• Records for processing
★ ★ ★ ★

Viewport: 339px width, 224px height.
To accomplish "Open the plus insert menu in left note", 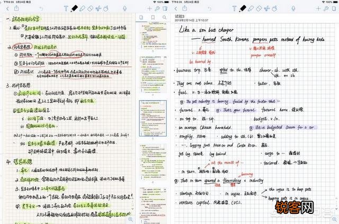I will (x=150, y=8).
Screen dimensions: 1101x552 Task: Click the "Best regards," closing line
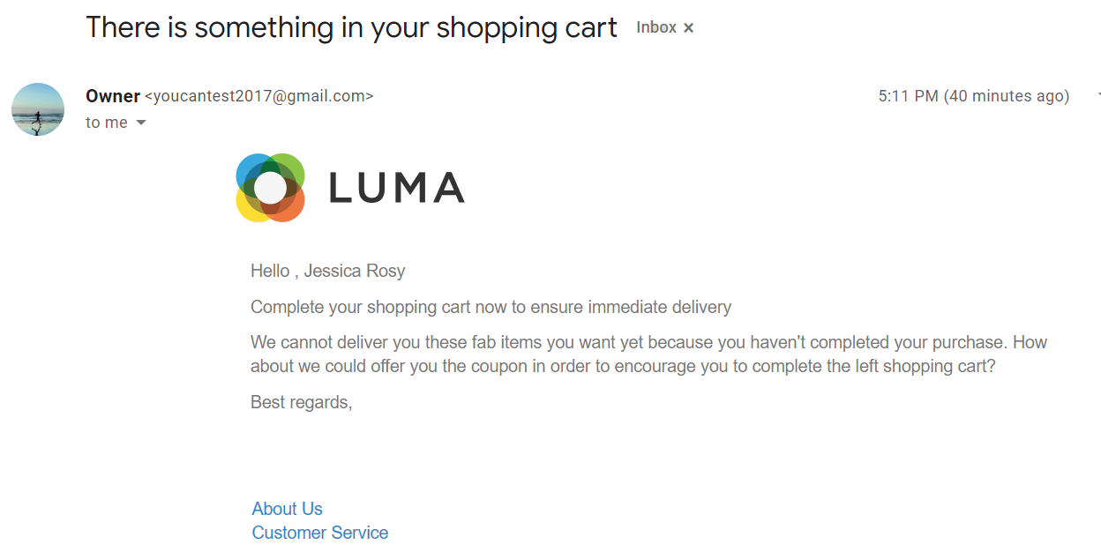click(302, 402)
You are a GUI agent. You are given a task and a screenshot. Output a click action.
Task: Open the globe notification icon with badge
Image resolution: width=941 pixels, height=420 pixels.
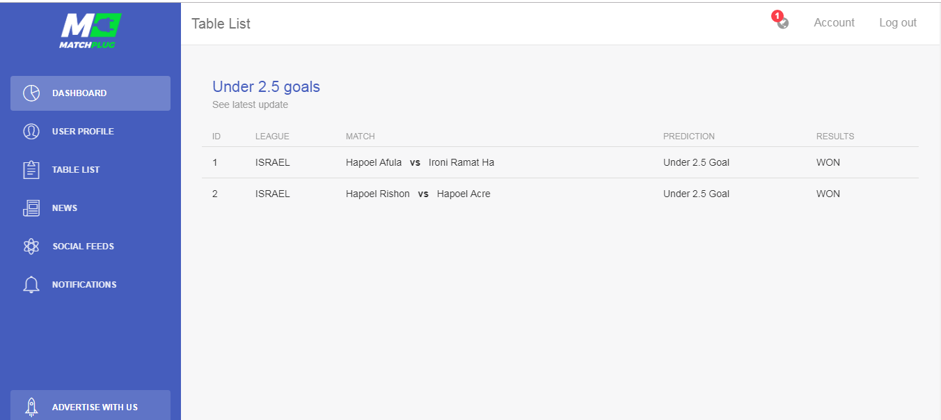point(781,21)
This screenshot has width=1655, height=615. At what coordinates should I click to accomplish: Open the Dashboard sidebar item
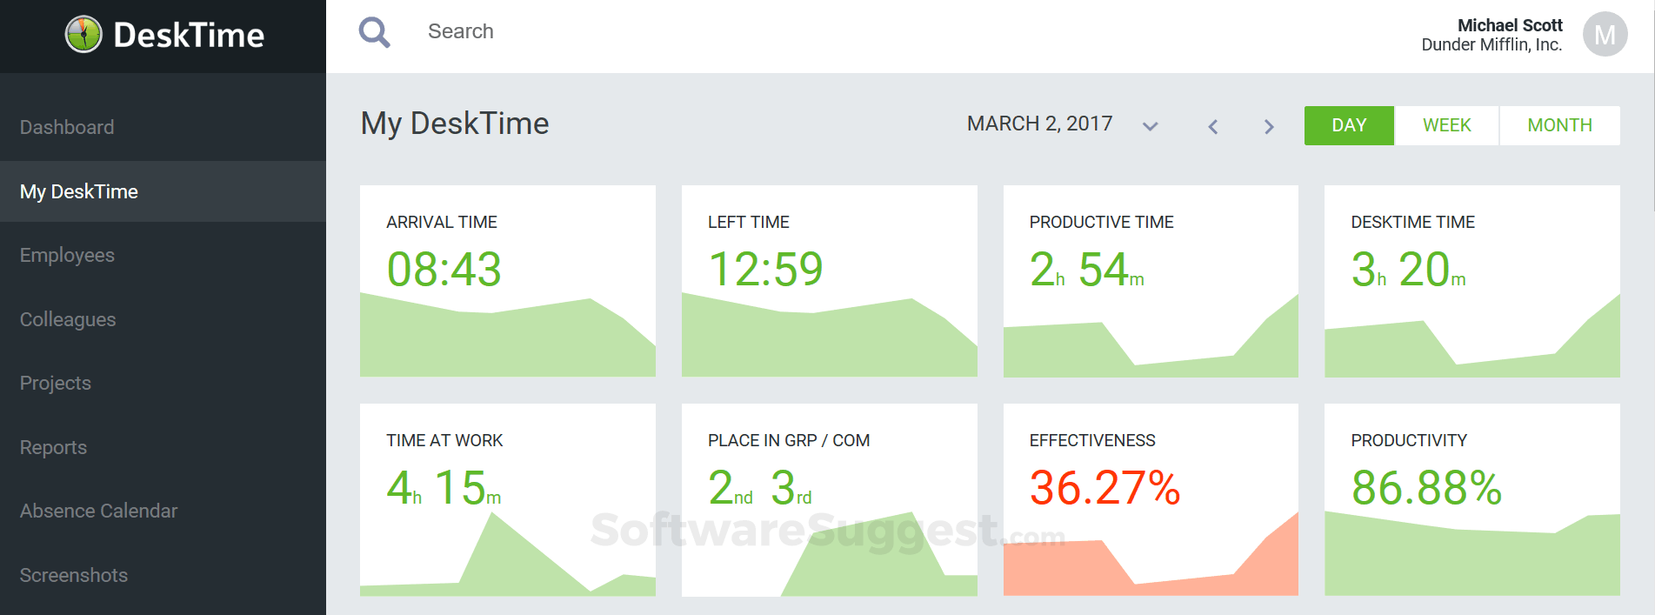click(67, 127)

★ ★ ★ ★

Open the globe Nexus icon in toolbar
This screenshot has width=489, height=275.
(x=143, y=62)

★ ★ ★ ★

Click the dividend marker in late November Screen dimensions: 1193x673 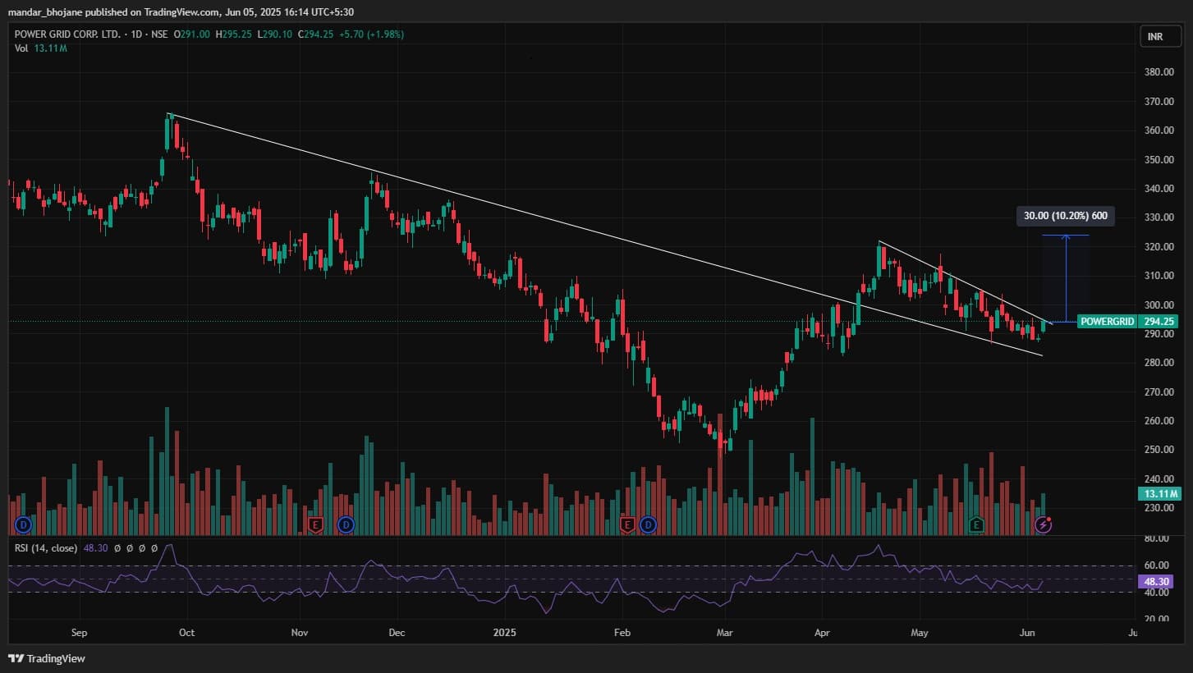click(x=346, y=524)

★ ★ ★ ★

• What you will do
Put the lines of the records from the one containing "Screen dimensions: 1101x552" through the one containing "click(67, 127)" into a Markdown table with the columns "Row" and "Line," numbering each row and leaving out blank lines and pictures.

• Task answer
| Row | Line |
|---|---|
| 1 | Screen dimensions: 1101x552 Task: Click the "Best regards," closing line |
| 2 | click(302, 402) |
| 3 | You are a GUI agent. You are given a task and a screenshot. Output a click action. |
| 4 | Task: Open the globe notification icon with badge |
| 5 | Image resolution: width=941 pixels, height=420 pixels. |
| 6 | point(781,21) |
| 7 | This screenshot has width=1655, height=615. At what coordinates should I click to accomplish: Open the Dashboard sidebar item |
| 8 | click(67, 127) |